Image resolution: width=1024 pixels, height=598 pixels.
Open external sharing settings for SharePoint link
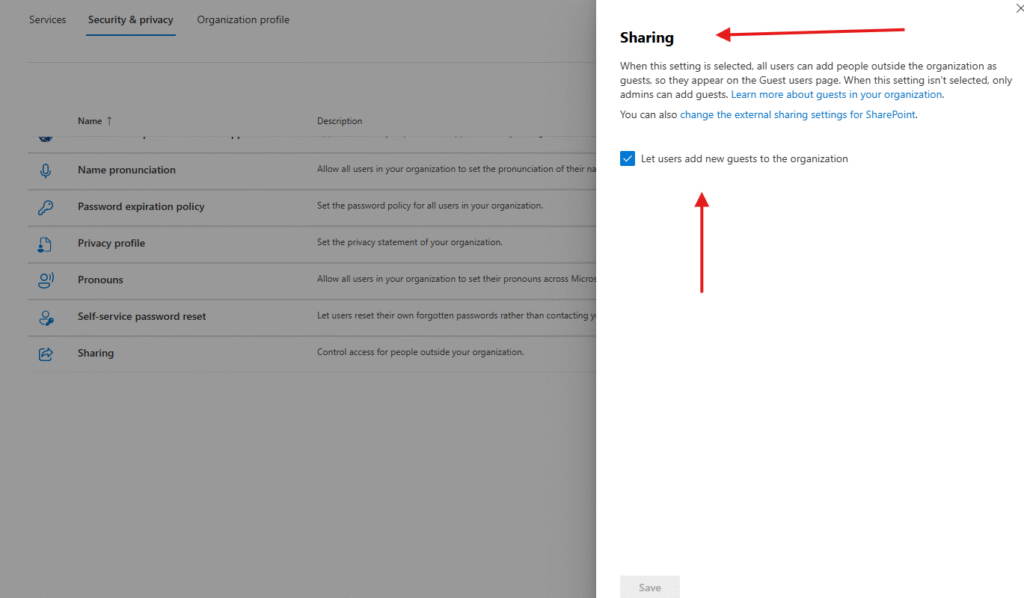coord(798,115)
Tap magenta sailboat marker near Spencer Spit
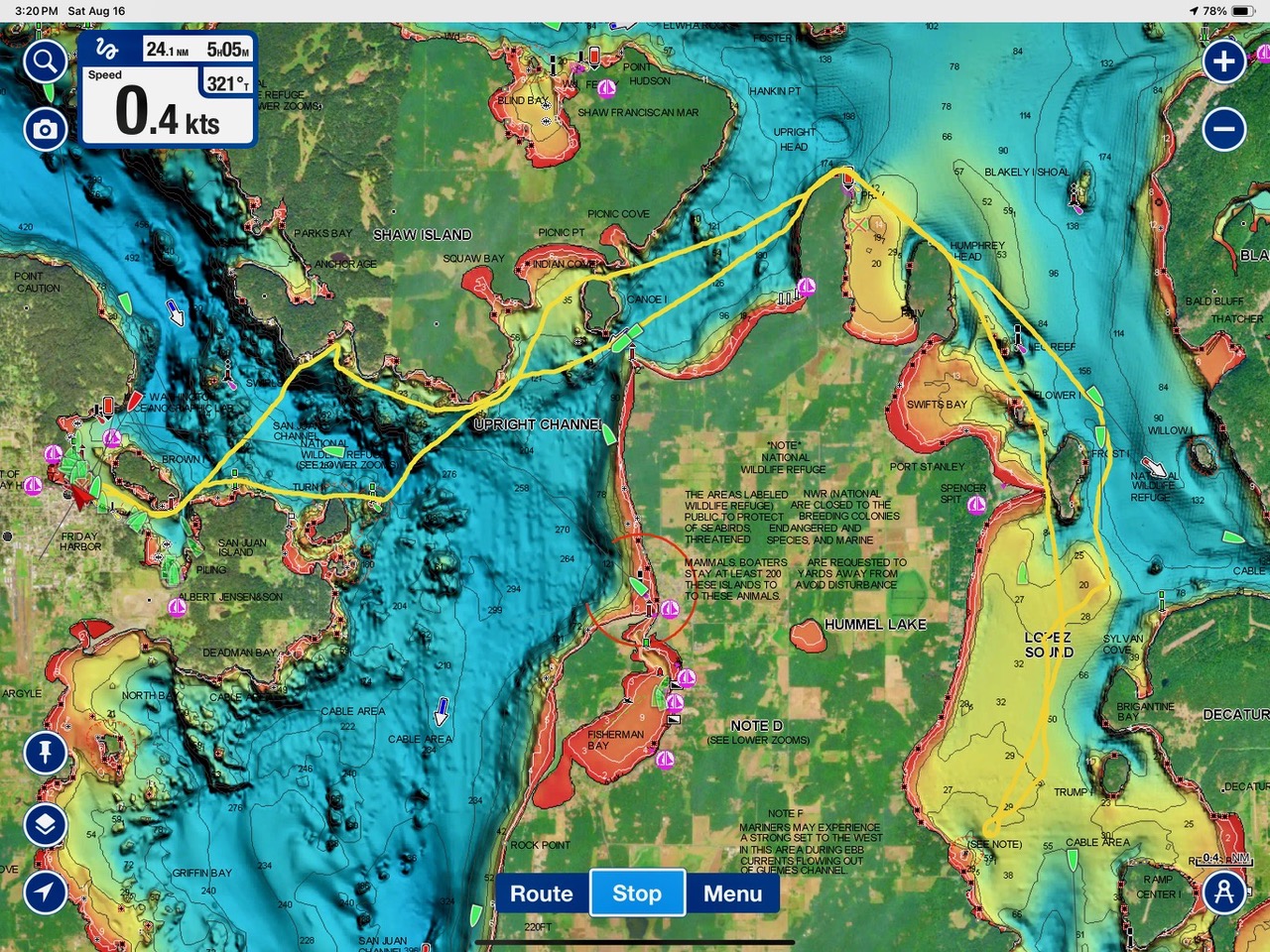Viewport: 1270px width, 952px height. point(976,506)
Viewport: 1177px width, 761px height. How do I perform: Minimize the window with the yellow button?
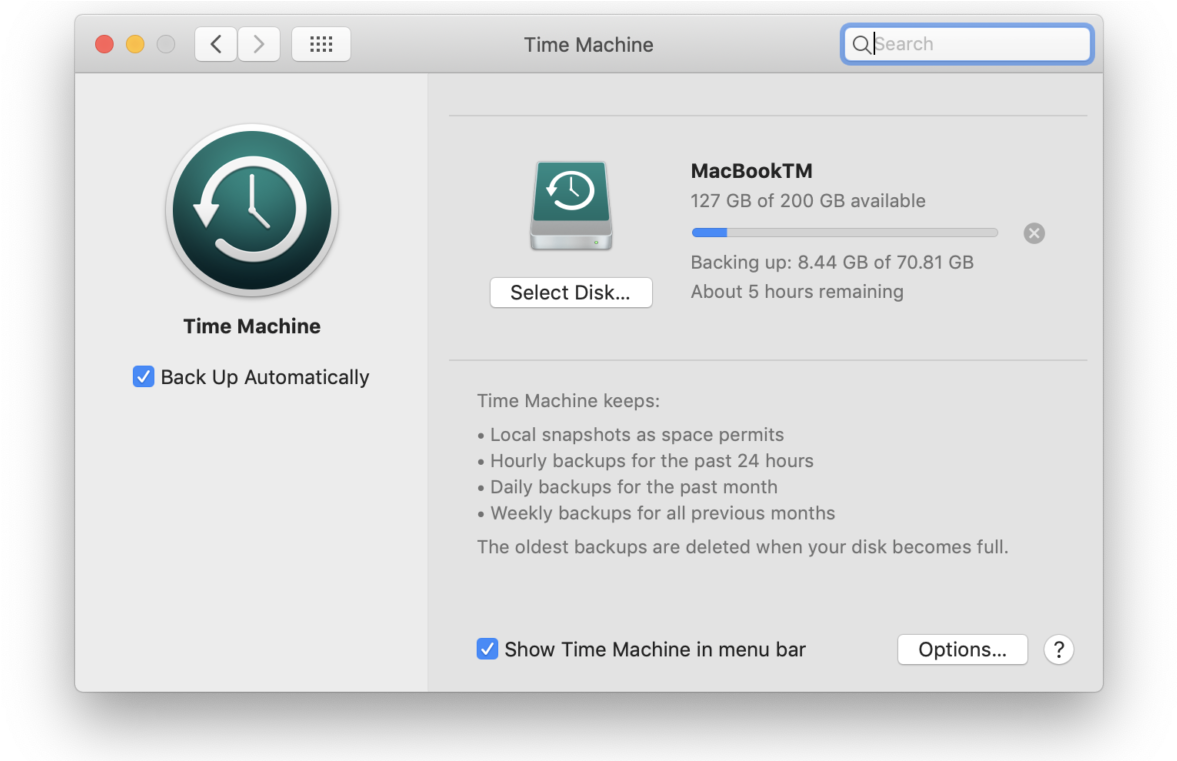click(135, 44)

■ **The problem**:
Write the records out exactly once more, leaving off the pictures.

■ **Response to the task**:
Image resolution: width=1024 pixels, height=598 pixels.
Open external sharing settings for SharePoint link
coord(798,115)
Tap magenta sailboat marker near Spencer Spit
Viewport: 1270px width, 952px height. point(976,506)
Viewport: 1177px width, 761px height. How do I perform: Minimize the window with the yellow button?
click(135, 44)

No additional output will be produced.